According to the researchers, the prototype of the combined PET/CT machine at the University of Pittsburgh Medical Center is able to effectively localize cancerous activity in the head and neck, an area of the body that presents substantial challenges to other imaging methods because of densely packed tissue structures and the frequent involvement of lymph nodes.
Separately, computed tomography (CT) and positron emission tomography (PET) do not provide images with the necessary combination of clear structural definition and metabolic activity that is achieved with the PET/CT.
“The PET/CT tells us the exact size, shape and location of the cancer and provides a specific target for surgery or other treatment,” said Carolyn Cidis Meltzer, M.D., associate professor of radiology and psychiatry and medical director of the University of Pittsburgh Medical Center’s PET facility. "The PET/CT can also be used to help us develop the best course of treatment for an individual, then monitor that individual’s progress during treatment.”
Head and neck cancers often have already involved lymph nodes when first discovered and can spread rapidly if they are not found and treated quickly. Images from the combined PET/CT scanner are particularly useful in allowing a radiologist to see cancerous activity at a metabolic level and pinpoint its exact location in the tissue so a biopsy can be performed and proper treatment begun.
Tumors among the skeletal muscle, salivary glands and lymphoid tissue in the head and neck area are difficult to separate from healthy tissue in standard PET images, which look like blotches of color amidst fuzzy structures. With CT, unless they are clearly swollen, cancerous lymph nodes may look normal.
Size matters when radiologists evaluate lymph nodes for signs of cancer. Seen by CT, lymph nodes under one centimeter are considered normal and not biopsied.
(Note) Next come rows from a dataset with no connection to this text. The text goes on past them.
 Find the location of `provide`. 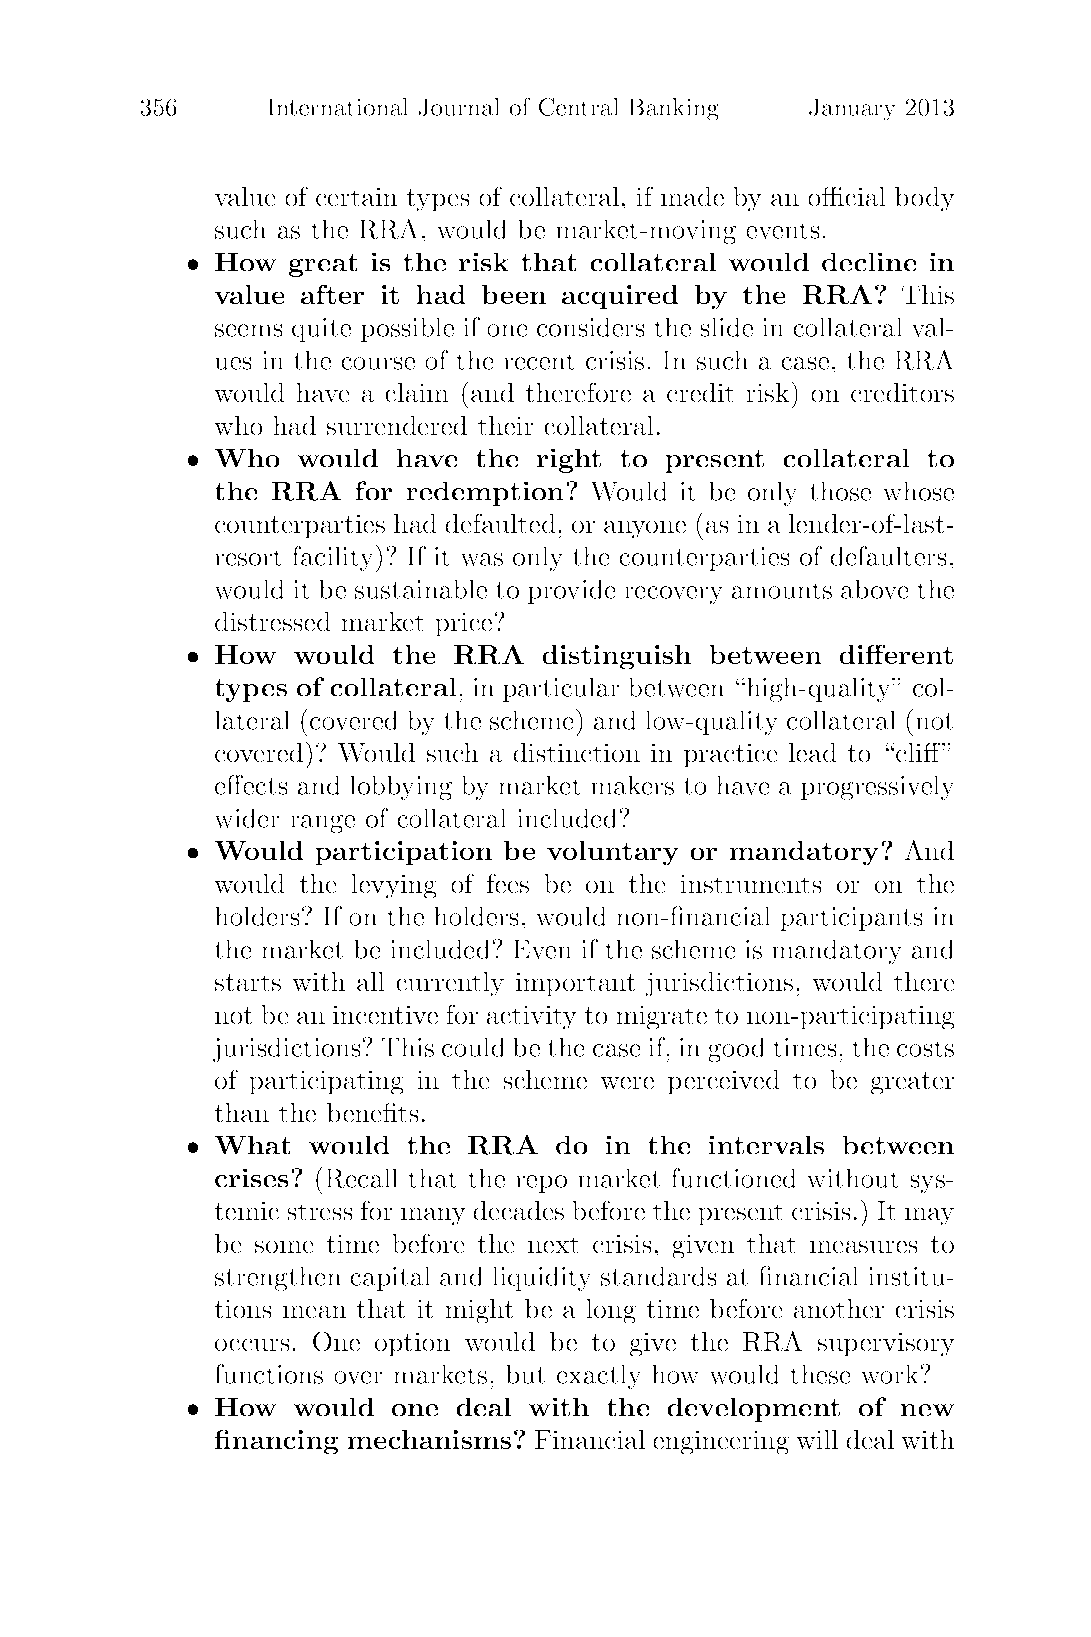

provide is located at coordinates (572, 591).
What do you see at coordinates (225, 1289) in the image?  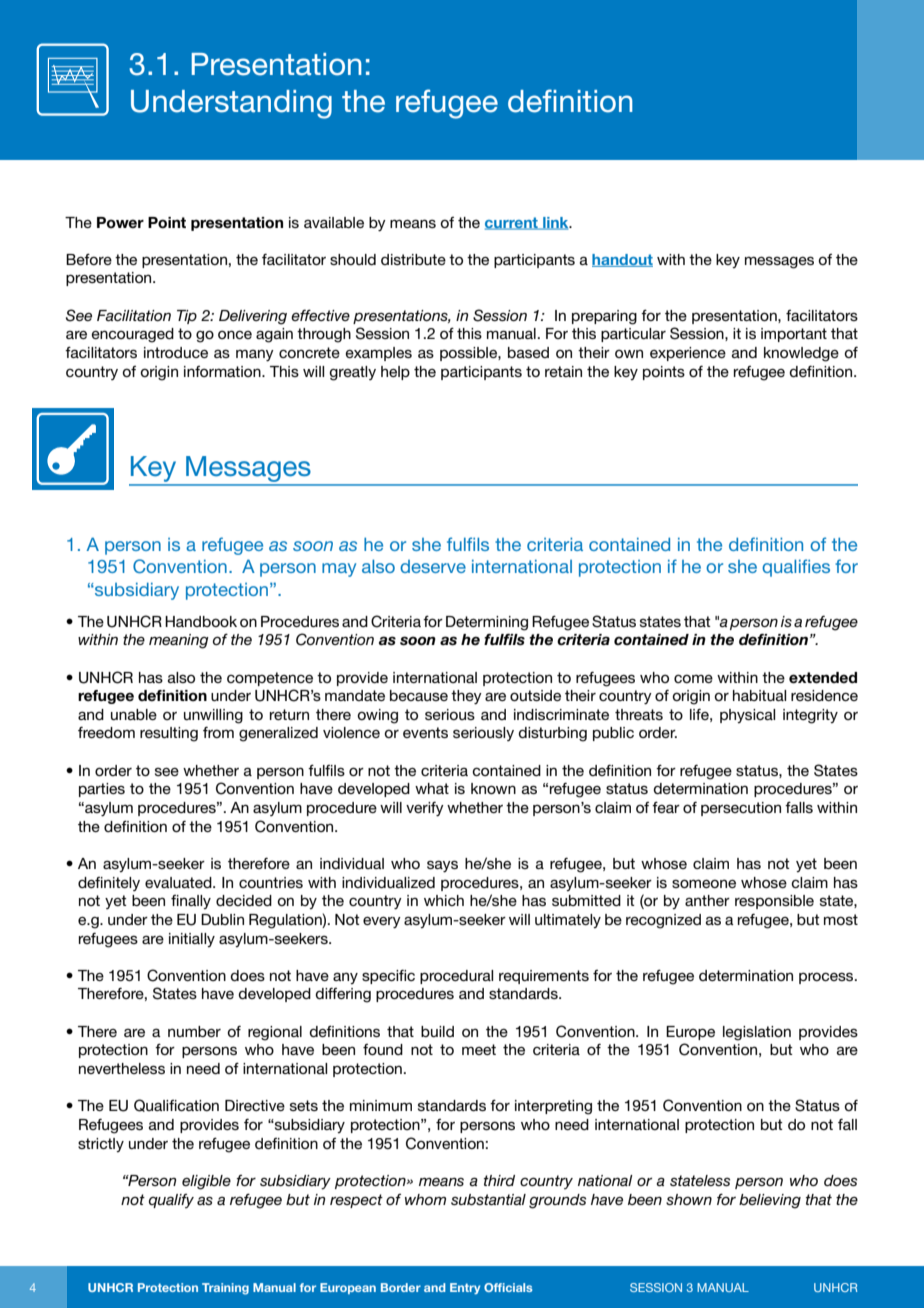 I see `Training` at bounding box center [225, 1289].
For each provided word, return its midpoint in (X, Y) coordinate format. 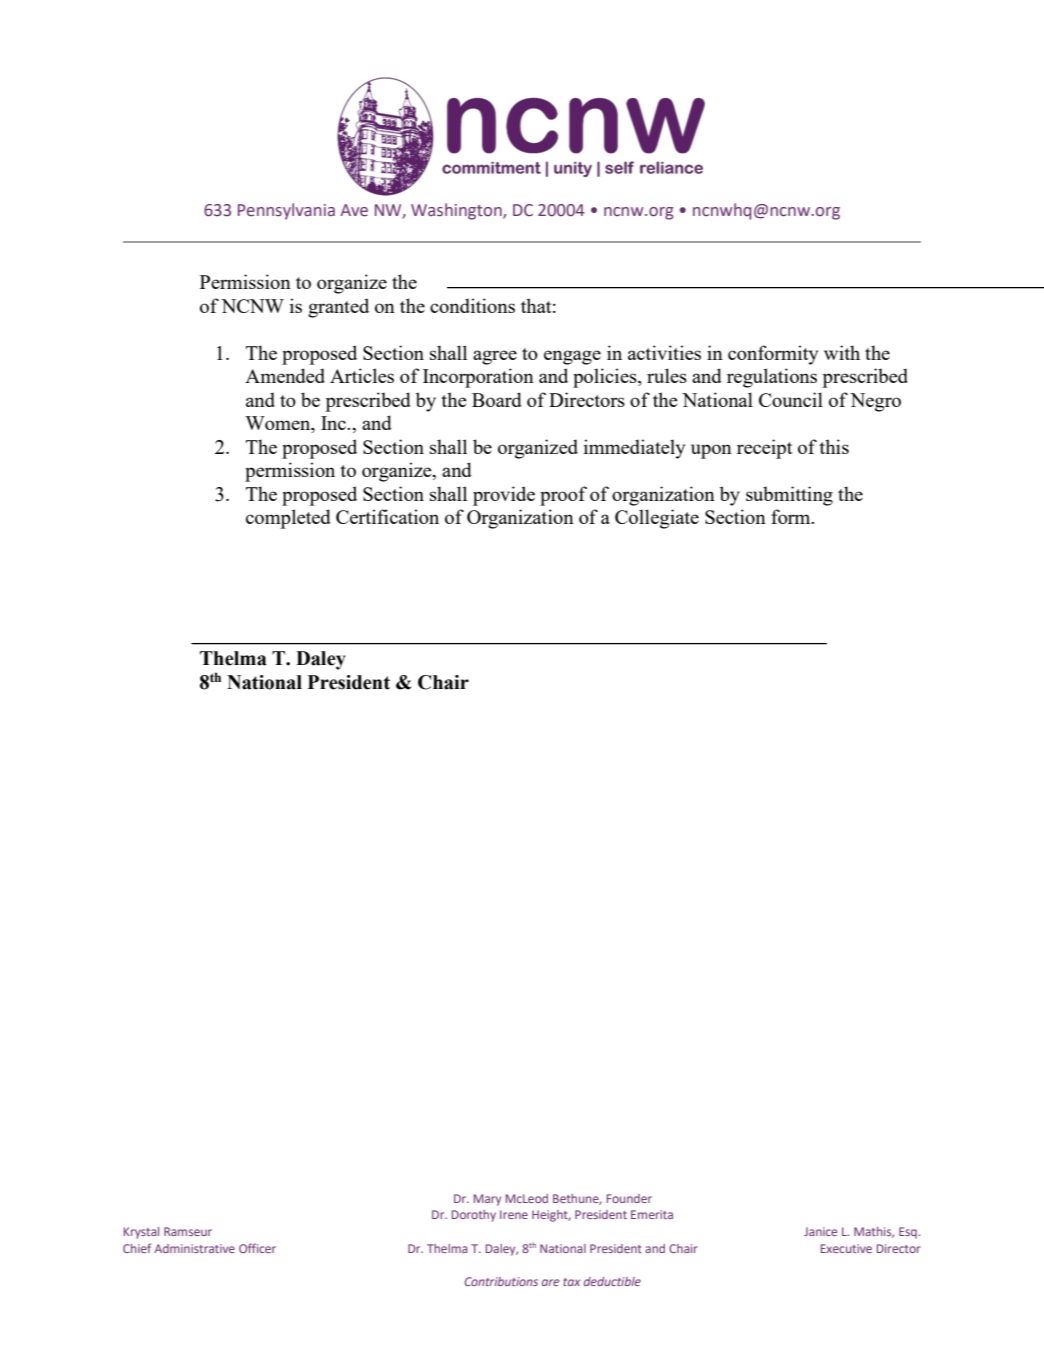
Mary (487, 1200)
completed (288, 519)
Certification (387, 516)
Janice (820, 1231)
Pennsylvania (286, 211)
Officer (257, 1248)
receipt (765, 449)
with (842, 352)
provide (504, 496)
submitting (789, 496)
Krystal (141, 1233)
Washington (457, 211)
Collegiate (657, 519)
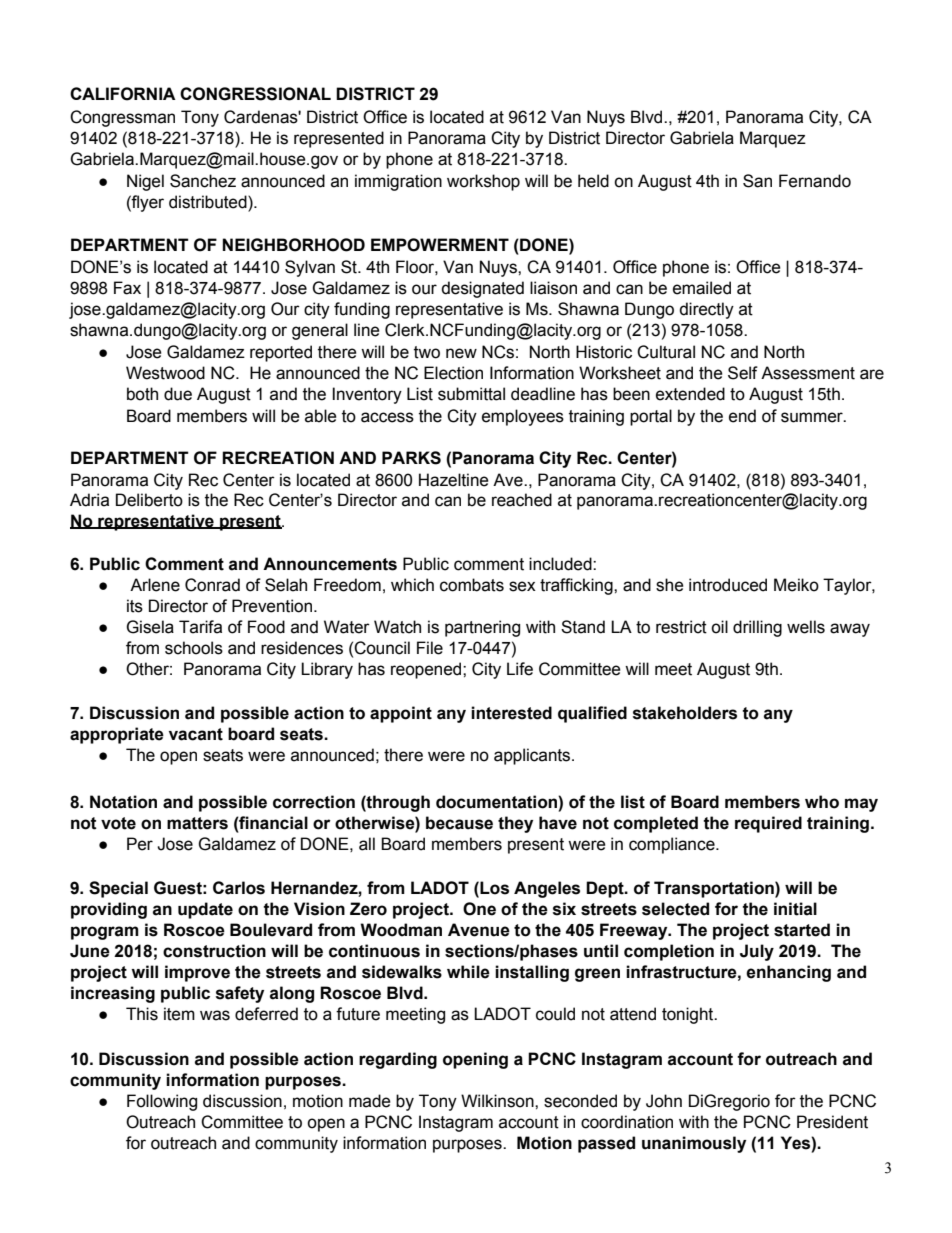 The image size is (952, 1233). What do you see at coordinates (483, 182) in the image?
I see `workshop` at bounding box center [483, 182].
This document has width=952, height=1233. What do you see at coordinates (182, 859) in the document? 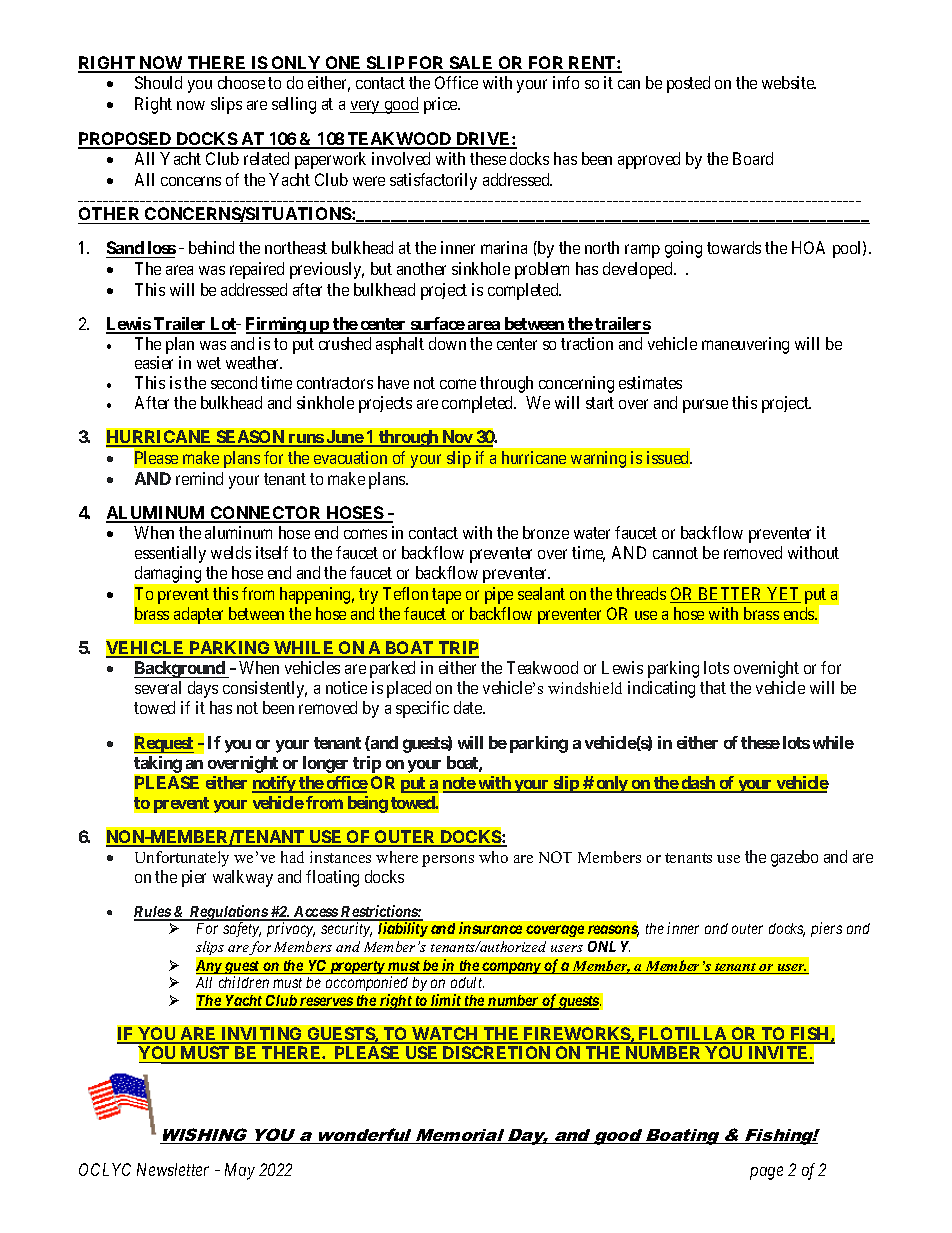
I see `Unfortunately` at bounding box center [182, 859].
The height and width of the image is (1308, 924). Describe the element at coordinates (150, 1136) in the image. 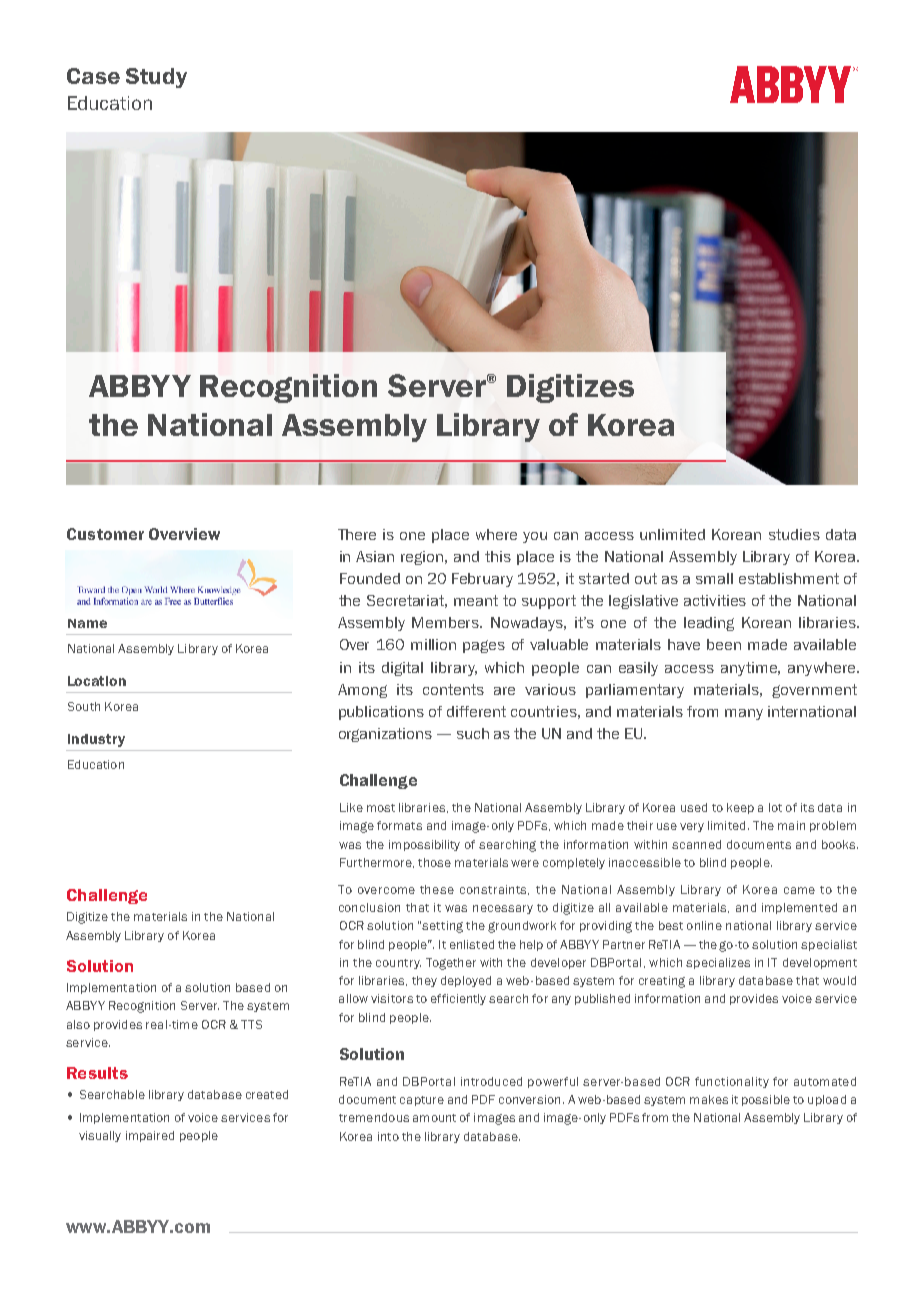

I see `impaired` at that location.
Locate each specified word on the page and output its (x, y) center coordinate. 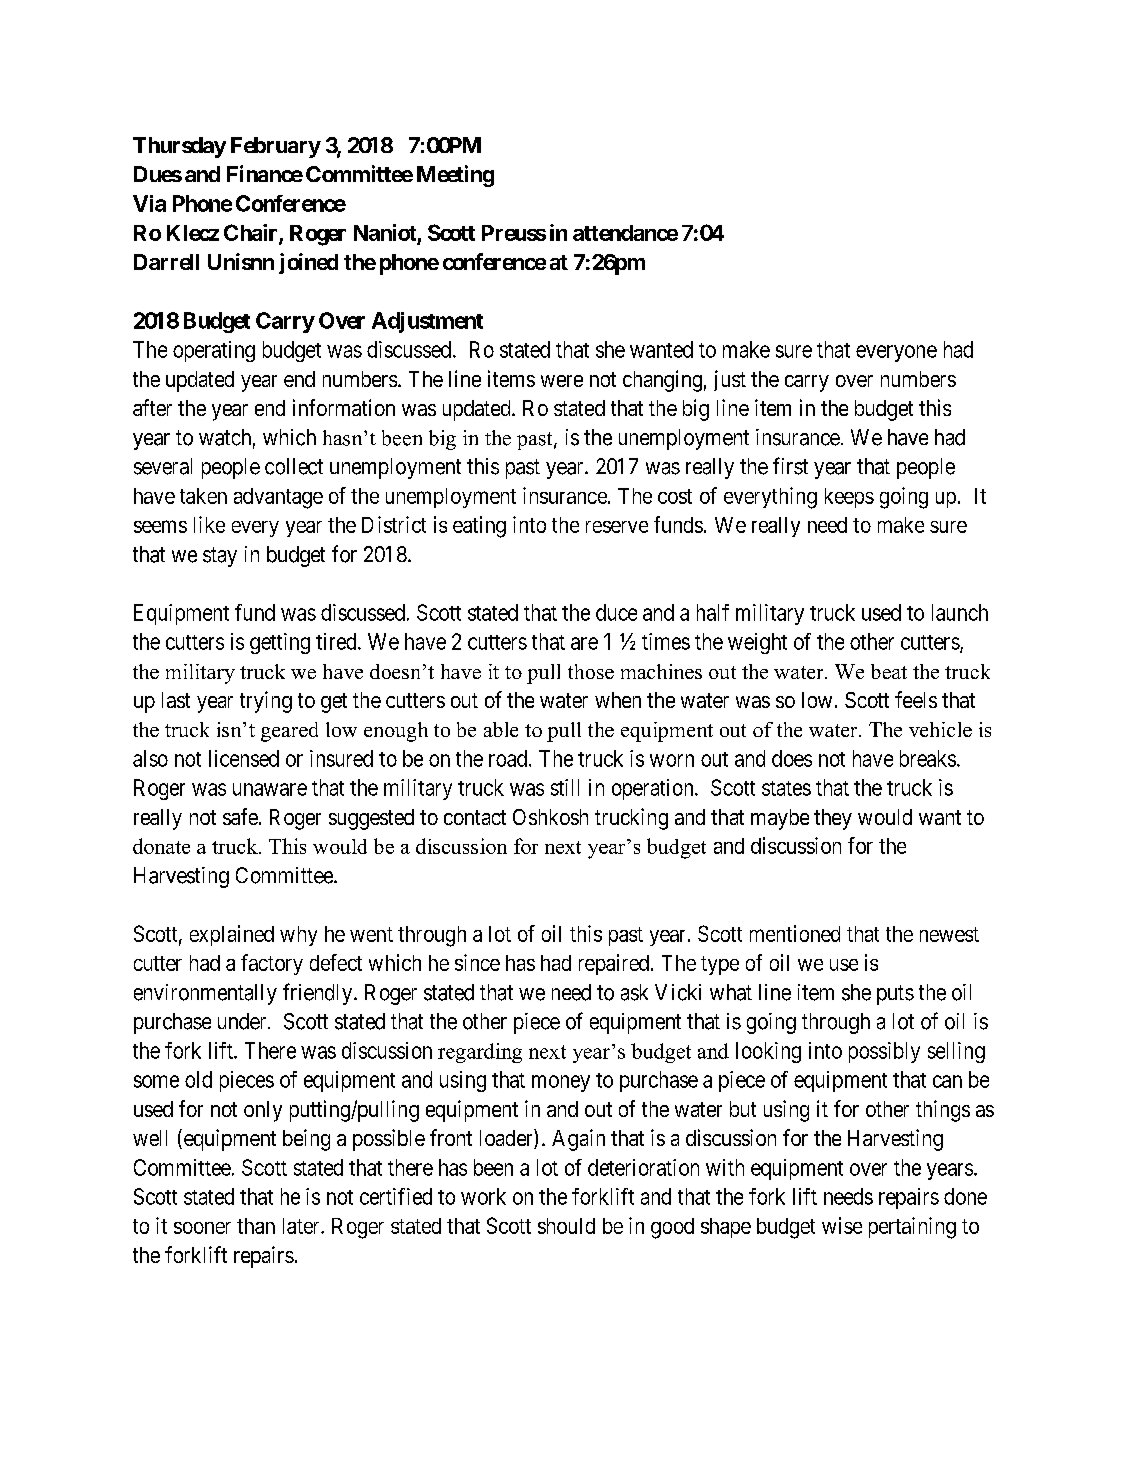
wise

The PET/CT, developed in part by David Townsend, Ph.D., senior PET physicist, professor of radiology at the University of Pittsburgh School of Medicine, and a co-director of the University of Pittsburgh PET facility, works by combining PET technology, in which the scanner reads cellular metabolism of glucose, and CT, which builds a clear cross section of tissue structures using x-rays.
“Because head and neck cancer starts small and spreads rapidly, the PET/CT will provide doctors with a means for earlier diagnosis and treatment to potentially save lives,” said Dr. Townsend. “With PET/CT an accurate diagnosis of cancer could be provided months earlier than with any other imaging method.”
The groundbreaking research done by Drs. Townsend and Meltzer in Pittsburgh led the FDA to approve the PET/CT, known commercially as the Biograph, earlier this year for use as a diagnostic and therapeutic tool for cancer treatment.
Other authors that contributed to the research are Carl H. Snyderman, Melanie B. Fukui, Daphne A. Bascom, Subash Chander, Jonas T. Johnson, Eugene N. Myers, Marsha A. Martinelli and Paul E. Kinahan.